—Aggrieved in Addison
“For an expanded critique of the described situation, the analysis would focus on the exact language of the use restrictions set forth in the association's governing documents and on how reasonable were the actions of the board of managers when it came to the application of that language to parking situations. Use restrictions generally are set forth in the recorded declaration of condominium ownership, the document that established the condominium. Sometimes, use restrictions are contained in the bylaws. The bylaws typically are an exhibit to the declaration though they can be imbedded within the declaration—as customarily was the practice in older condominium documents. Rules and regulations adopted by the board often include specific provisions regulating parking but those provisions cannot conflict with the declaration and bylaws or applicable law.
“The issue in this question seems to boil down to the interpretation of the term “standard motor cars” as apparently set forth in the governing documents that were effective in 2004. The unit owners are entitled to expect that the board will enforce the use restrictions. If the enforcement of the existing covenants and rules becomes impractical or problematic due to changed circumstances (such as the changes to the styles of vehicles used by the condominium residents), the board will have to determine how to address the situation. Perhaps the board can adopt rules to address such situations that do not conflict with or contravene the clear mandates of the recorded covenants. Sometimes, the declaration and/or bylaws must be amended to establish more up-to-date language for some situations facing the condominium. Until changed, however, the current language remains in full force and effect.

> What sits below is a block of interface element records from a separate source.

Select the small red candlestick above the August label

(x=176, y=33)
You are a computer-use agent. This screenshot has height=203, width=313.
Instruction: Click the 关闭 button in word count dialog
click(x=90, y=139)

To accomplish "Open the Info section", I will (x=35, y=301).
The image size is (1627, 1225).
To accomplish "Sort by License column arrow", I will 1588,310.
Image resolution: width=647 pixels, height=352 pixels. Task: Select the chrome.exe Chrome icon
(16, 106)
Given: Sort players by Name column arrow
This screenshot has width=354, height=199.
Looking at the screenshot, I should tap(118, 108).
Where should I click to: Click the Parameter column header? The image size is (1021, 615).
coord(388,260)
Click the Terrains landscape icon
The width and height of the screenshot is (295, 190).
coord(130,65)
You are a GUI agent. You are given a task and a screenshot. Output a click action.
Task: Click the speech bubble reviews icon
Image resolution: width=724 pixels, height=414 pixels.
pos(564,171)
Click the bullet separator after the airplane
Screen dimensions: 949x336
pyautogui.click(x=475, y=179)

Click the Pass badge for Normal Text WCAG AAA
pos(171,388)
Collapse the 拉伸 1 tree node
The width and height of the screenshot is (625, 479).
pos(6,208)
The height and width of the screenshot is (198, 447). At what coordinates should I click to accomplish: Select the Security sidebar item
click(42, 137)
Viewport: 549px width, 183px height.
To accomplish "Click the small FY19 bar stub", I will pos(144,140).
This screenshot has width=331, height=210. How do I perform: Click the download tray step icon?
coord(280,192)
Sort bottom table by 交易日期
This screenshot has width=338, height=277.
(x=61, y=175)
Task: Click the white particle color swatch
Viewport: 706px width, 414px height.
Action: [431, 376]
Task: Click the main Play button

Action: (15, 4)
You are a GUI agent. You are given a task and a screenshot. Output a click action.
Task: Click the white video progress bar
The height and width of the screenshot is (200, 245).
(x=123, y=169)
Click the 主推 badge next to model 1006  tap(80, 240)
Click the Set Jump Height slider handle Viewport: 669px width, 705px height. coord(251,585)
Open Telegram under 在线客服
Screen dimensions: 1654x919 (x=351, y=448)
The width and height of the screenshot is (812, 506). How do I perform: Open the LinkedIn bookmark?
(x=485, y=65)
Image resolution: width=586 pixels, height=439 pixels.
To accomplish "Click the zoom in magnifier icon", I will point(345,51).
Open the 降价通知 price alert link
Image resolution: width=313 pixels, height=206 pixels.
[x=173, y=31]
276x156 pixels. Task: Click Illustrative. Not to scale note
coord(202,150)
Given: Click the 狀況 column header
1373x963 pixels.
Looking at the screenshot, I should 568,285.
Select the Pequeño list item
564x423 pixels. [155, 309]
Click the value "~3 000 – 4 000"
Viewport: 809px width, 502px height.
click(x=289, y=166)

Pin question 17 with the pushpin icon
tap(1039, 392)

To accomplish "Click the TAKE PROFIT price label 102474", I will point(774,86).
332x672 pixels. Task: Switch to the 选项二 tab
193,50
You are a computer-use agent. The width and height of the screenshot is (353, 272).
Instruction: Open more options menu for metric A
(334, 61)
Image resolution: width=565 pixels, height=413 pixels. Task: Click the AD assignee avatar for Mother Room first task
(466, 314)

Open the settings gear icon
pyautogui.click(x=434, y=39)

“Whether in a declaration amendment or in the rules, it sometimes is appropriate for the new language to include “grandfathering” provisions that allow current behavior to continue even though it would violate the new provisions. Such allowances generally are limited to a reasonable period of time so as to give the residents an opportunity to adjust to the new requirements. Further a “hardship” procedure also may be included granting a resident the chance to apply to the board for a discretionary “exception” to the requirement.
“All in all, the board may face some challenges when it comes to addressing current circumstances within the parameters of not-so-current language in a condominium's governing documents. The board members are charged with acting reasonably. Periodic review of the governing documents can identify potential problem areas. Preemptive action by the board can minimize or prevent adverse consequences to the condo and its residents.”